Lo ha affermato domenica l’arcivescovo Valentinetti, presiedendo la santa messa della 32ª Giornata mondiale del malato nella chiesa del Cristo Re a Pescara

La scorsa domenica, nella giorno dedicato alla memoria liturgica di Nostra Signora di Lourdes, presso la chiesa del Cristo Re a Pescara colli, è stata – come ogni anno – molto partecipata la celebrazione diocesana della 32ª Giornata mondiale del malato dal tema “«Non è bene che l’uomo sia solo» (Gen 2,18). Curare il malato curando le relazioni”, scelto da Papa Francesco per il suo messaggio dedicato soprattutto ai malati e agli operatori della Pastorale della salute.

Suor Veronica Donatello, responsabile Servizio nazionale pastorale per disabili Cei

Questi ultimi si sono riuniti a centinaia dapprima nel teatro parrocchiale, per ascoltare un approfondimento sul tema dell’evento curato dalla suora alcantarina pescarese suor Veronica Donatello, responsabile del Servizio nazionale di pastorale delle persone con disabilità della Conferenza episcopale italiana, nonché Consultrice del Dicastero vaticano per la comunicazione, la quale ha tratto ispirazione dal brano biblico della guarigione del lebbroso (Mc 1,40-45) al centro della scorsa domenica: «C’è una cosa interessante di questo brano che mi ha colpito – afferma la suora -. Che al lebbroso era vietato entrare nella città, ma poi entra. Allora questo è un auspicio sia per le persone con disabilità, ma anche per noi che spesso siamo loro fratelli e sorelle, prossimi affianco a loro. Abbiamo il coraggio di osare, di bussare in chiesa. Basta con la pastorale degli eventi, questo non è il Vangelo! Il Signore non ha creato eventi, ha messo in moto una comunità, un’appartenenza. Allora, mi raccomando, è questo l’impegno che abbiamo noi. Possiamo, osiamo, entriamo, gridiamo “Guariscimi”. “Vuoi cioè guarire? Sì, lo voglio”. Siamo noi quei portantini, siamo noi quei portavoce che rompono quelle porte e aiutano la comunità a comprendere che non è possibile pensare che gli altri non esistono e che non è possibile pensare che degli ammalati se ne occupa la Sanità o dei disabili i disabili. No, la comunità è tale perché vi apparteniamo. Poi ci sono persone che, giustamente, hanno un compito specifico, ma non sono costoro che devono gestire i problemi nelle nostre comunità.

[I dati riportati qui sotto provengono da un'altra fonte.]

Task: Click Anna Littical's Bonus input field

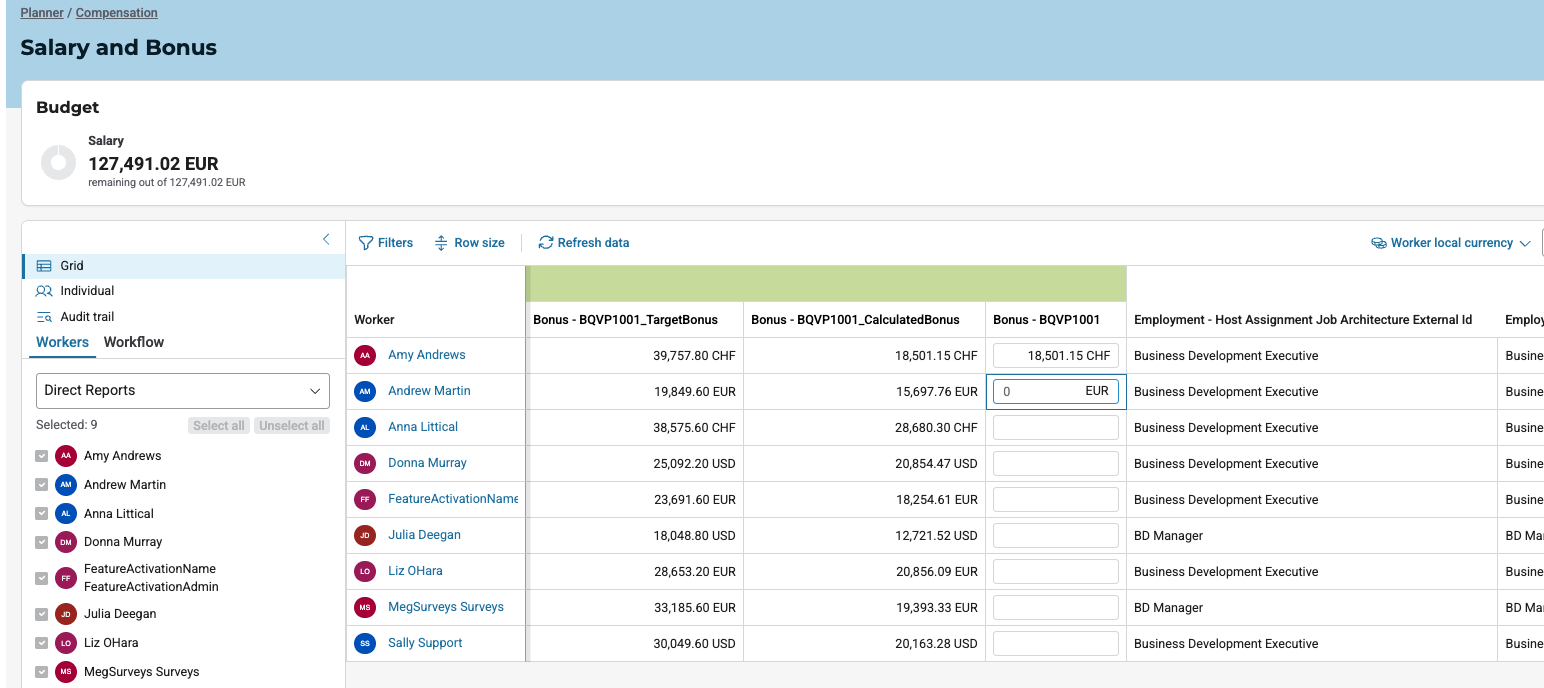Action: coord(1055,428)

Allora osiamo rompere questo “muro”. E poi mi chiedo, quante volte una persona che vive a fianco ad una persona fragile dice “Vuoi aiutarmi?” e noi non abbiamo tempo. A volte io, quando penso alla mia situazione familiare, ho 2-3 persone alle quali se ho bisogno so che posso chiedere, perché so che anche se hanno 10 fanno 11 per me e fanno anche di più».

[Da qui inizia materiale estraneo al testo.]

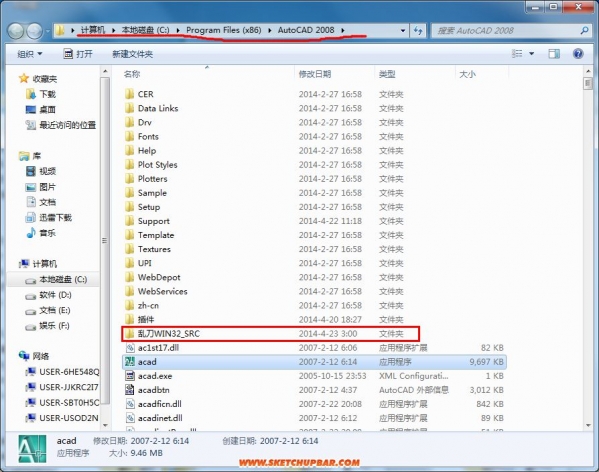The height and width of the screenshot is (472, 599).
Task: Expand arrow after AutoCAD 2008 in breadcrumb
Action: [343, 30]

Malati e accompagnatori nel teatro parrocchiale

Quindi suor Veronica ha fatto un riferimento all’attualità per rilanciare un invito: «Il Papa all’Angelus di oggi (domenica per chi legge) – ricorda – ci ha lasciato una domanda: “Io so mettermi in ascolto delle persone? Sono disponibile alle loro richieste? Oppure accampo scuse e mi nascondo dietro parole astratte? Concretamente, quando è stata l’ultima volta che sono andato/a incontro verso altre persone malate o fragili? Quando ho cambiato i miei programmi per andare incontro alle necessità di chi mi chiedeva aiuto? Allora vi voglio lasciare il Vangelo di Marco, per dire che anche il Signore ha avuto giornate complesse, perché tutto quello che vi ho detto in questo brano biblico è successo in un giorno. Però il Signore ci dà degli spunti per poter vivere con Lui, un po’ come il buon samaritano, e avere il coraggio non di dire “Il sabato mi occupo degli ammalati, il venerdì dei rom, il giovedì dei poveri alla Cittadella dell’accoglienza “Giovanni Paolo II”. Noi non siamo compartimenti stagni, sicuramente quegli appuntamenti servono, ci mancherebbe, però lasciamoci provocare dalla quotidianità che il Signore ci dà. Oggi il mondo ha bisogno di questo, di buoni samaritani. Il Papa, incontrando lo scorso 1 aprile le persone con autismo, disse loro “Anche voi siete buoni samaritani”. Per me è stato bello vedere loro in piazza San Pietro questi giovani con autismo che parlavano con i poveri, con gli ultimi, e dicevano “Anche noi abbiamo una chiamata”. Tutti sono chiamati, non solo gli abili. Tutti sono chiamati ad acquisire uno stile cristiano, il mondo ha bisogno di questo. Oggi siamo chiamati ad essere sale in un mondo insipido. E il sale dobbiamo esserlo in tutti i nostri luoghi, nelle piccole e grandi cose, dal malato che vai a trovare, dal vicino di casa, dallo straniero, dalla suocera, da tutto quello che nella vita ci può stare. Però, sentiamoci chiamati col Signore, come Egli ha chiamato Giacomo, Giovanni e gli altri, a essere veramente sale nel Regno. Allora solo così, la solitudine, la grande paura, lo scarto – parola che il Papa usa continuamente perché lui dice che se noi partiamo dagli scartati – degli ultimi non perdiamo nessuno».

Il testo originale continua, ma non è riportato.